Primitive steps
Inexact gradient step
- PEPit.primitive_steps.inexact_gradient_step(x0, f, gamma, epsilon, notion='absolute')[source]
This routines performs a step \(x \leftarrow x_0 - \gamma d_{x_0}\) where \(d_{x_0}\) is close to the gradient of \(f\) in \(x_0\) in the following sense:
\[\begin{split}\|d_{x_0} - \nabla f(x_0)\|^2 \leqslant \left\{ \begin{eqnarray} & \varepsilon^2 & \text{if notion is set to 'absolute'}, \\ & \varepsilon^2 \|\nabla f(x_0)\|^2 & \text{if notion is set to 'relative'}. \end{eqnarray} \right.\end{split}\]This relative approximation is used at least in in 3 PEPit examples, in particular in 2 unconstrained convex minimizations: an inexact gradient descent, and an inexact accelerated gradient.
- Parameters
- Returns
x (Point) – the output point.
dx0 (Point) – the approximate (sub)gradient of f at x0.

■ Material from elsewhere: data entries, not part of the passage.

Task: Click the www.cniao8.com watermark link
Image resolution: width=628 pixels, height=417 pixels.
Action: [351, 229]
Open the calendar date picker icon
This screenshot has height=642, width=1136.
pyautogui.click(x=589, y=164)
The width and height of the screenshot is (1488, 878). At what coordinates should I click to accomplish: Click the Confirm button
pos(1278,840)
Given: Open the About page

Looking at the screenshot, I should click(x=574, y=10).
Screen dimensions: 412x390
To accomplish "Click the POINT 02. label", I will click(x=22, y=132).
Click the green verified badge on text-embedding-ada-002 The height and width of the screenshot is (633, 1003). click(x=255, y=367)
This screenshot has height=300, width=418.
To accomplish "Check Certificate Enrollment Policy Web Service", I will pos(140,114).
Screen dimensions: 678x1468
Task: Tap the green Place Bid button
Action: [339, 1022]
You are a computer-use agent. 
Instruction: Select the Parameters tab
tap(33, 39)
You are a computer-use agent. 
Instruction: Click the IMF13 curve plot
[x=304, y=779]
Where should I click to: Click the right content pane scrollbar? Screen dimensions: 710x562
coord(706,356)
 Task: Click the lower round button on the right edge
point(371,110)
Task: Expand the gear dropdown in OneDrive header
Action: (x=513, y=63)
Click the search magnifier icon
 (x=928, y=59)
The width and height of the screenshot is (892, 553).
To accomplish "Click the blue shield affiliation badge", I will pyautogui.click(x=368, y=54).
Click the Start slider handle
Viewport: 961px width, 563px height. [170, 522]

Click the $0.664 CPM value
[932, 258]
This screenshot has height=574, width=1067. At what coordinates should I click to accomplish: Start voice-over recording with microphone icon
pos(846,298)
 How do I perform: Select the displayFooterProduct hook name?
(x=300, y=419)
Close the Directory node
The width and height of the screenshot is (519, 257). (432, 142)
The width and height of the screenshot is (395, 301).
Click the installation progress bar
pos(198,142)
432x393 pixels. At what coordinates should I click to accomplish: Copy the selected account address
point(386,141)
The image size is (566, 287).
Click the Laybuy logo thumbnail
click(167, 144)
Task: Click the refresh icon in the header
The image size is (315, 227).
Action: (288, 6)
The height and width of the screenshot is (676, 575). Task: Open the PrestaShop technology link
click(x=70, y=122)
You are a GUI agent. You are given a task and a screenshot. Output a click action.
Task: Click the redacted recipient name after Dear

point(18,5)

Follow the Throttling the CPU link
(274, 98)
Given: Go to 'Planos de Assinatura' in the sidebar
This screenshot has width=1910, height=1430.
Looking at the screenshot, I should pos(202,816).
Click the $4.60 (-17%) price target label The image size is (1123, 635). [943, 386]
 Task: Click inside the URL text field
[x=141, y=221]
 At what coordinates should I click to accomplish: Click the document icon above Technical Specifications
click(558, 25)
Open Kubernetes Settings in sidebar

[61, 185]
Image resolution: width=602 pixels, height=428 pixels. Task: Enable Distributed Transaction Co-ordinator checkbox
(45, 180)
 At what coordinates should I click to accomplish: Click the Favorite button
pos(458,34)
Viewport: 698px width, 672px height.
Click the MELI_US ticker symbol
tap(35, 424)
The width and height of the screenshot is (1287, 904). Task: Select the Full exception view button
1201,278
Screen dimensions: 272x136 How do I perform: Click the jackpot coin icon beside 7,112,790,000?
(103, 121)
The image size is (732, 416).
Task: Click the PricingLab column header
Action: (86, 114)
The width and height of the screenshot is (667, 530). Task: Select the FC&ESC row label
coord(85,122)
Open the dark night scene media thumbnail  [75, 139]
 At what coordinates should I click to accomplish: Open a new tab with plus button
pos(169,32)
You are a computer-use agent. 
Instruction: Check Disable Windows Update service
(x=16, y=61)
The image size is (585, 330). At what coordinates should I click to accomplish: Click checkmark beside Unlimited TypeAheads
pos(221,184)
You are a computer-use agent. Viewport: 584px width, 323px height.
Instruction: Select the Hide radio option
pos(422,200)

fx0 (Expression) – the value of the function f at x0.
- Raises
ValueError – if notion is not set in [‘absolute’, ‘relative’].
Note
When \(\gamma\) is set to 0, then the this routine returns \(x_0\), \(d_{x_0}\), and \(f_{x_0}\). It is used as is in the example of unconstrained convex minimization scheme called “inexact gradient exact line search” only to access to the direction \(d_{x_0}\) close to the gradient \(g_{x_0}\).
Exact line-search step
- PEPit.primitive_steps.exact_linesearch_step(x0, f, directions)[source]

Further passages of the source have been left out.